On Tue, Jun 09, 2015 at 12:37:04PM -0500, Steven Munroe wrote:
> On Tue, 2015-06-09 at 12:50 -0400, Rich Felker wrote:
> > On Tue, Jun 09, 2015 at 04:48:10PM +0100, Szabolcs Nagy wrote:
> > > >> if hwcap is useful abi between compiler and libc
> > > >> then why is this done in a powerpc specific way?
> > > > 
> > > > Other platform are free use this technique.
> > > 
> > > i think this is not a sustainable approach for
> > > compiler abi extensions.
> > > 
> > > (it means juggling with magic offsets on the order
> > > of compilers * libcs * targets).
> > > 
> > > unfortunately accessing the ssp canary is already
> > > broken this way, i'm not sure what's a better abi,
> > > but it's probably worth thinking about one before
> > > the tcb code gets too messy.
> > 
> > For the canary I think it makes sense, even though it's ugly -- the
> > compiler has to generate a reference in every single function (for
> > 'all' mode, or just most non-trivial functions in 'strong' mode).
> > That's much different from a feature (hwcap) that should only be used
> > at init-time and where, even if programmers did abuse it and use it
> > over and over at runtime, it's only going to be a small constant
> > overhead in a presumably medium to large sized function, and the cost
> > is only the need to setup the GOT register and load from the GOT,
> > anyway.
> 
> You are entitled to you own opinion but you are not accounting for the
> aggressive out of order execution the POWER processors and specifics of
> the PowerISA. In the time it take to load indirect via the TOC (4 cycles
> minimum) compare/branch we could have executed 12-16 useful
> instructions. 
> 
> Any indirection exposes the sequences to hazards (like cache miss) which
> only make things worse.
> 
> As stated before I have thought about this and understand the options in
> the context of the PowerISA, POWER micro-architecture, and the PowerPC
> ABIs. This information is publicly available (if a little hard to find)
> but I doubt you have taken the time to study it in detail, if at all.
> 
> I suspect you base your opinion on other architectures and hardware
> implementations that do not apply to this situation. 

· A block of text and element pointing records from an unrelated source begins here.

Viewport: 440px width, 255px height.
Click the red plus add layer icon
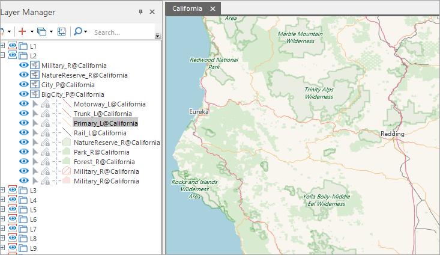(22, 31)
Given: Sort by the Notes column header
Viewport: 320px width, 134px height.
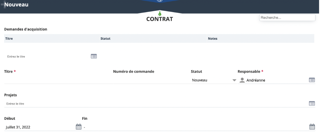Looking at the screenshot, I should (213, 38).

That's nice but all theoretical. I've seen countless such theoretical
claims from people who are coming from a standpoint of the vendor
manuals for the ISA they're working with, and more often than not,
they don't translate into measurable benefits. (I've been guilty of
this myself too, going to great lengths to tweak x86 codegen or even
write the asm by hand, only to find the resulting code to run the
exact same speed.) Creating a permanent ABI is an extremely high cost,
and unless you can justify the cost with actual measurements and a
reason to believe those measurements have anything to do with
real-world usage needs, I believe it's an unjustified cost.